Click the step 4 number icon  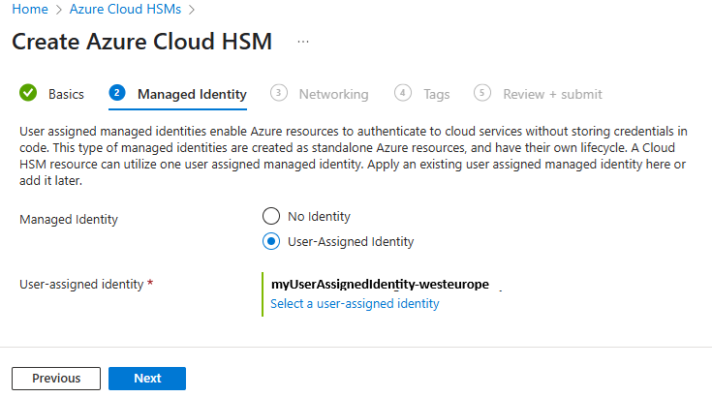pos(403,93)
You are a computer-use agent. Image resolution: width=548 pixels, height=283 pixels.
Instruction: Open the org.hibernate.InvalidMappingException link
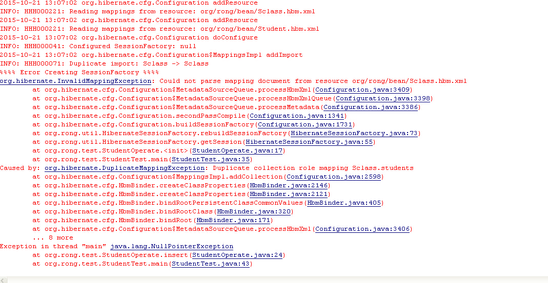pos(75,81)
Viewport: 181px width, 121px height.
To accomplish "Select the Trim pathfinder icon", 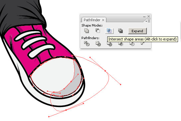I will coord(98,44).
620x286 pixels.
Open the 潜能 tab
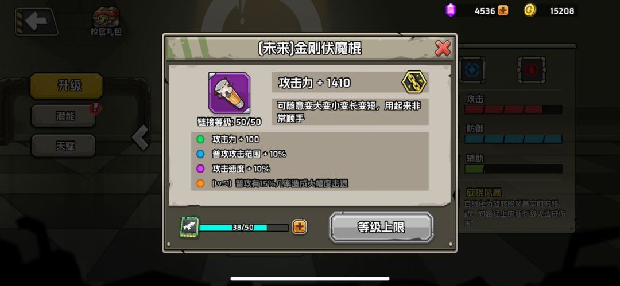click(x=63, y=116)
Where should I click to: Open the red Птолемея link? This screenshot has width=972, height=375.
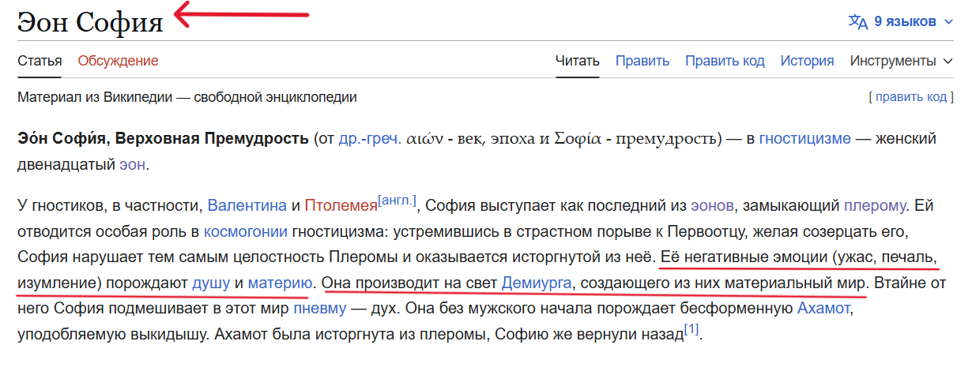[x=341, y=206]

***

### [TASK DESCRIPTION]
The expected output is each line of the records above that includes the word "pixels".

### [ANSWER TO THE PROBLEM]
You are a computer-use agent. Image resolution: width=548 pixels, height=283 pixels.
620x286 pixels.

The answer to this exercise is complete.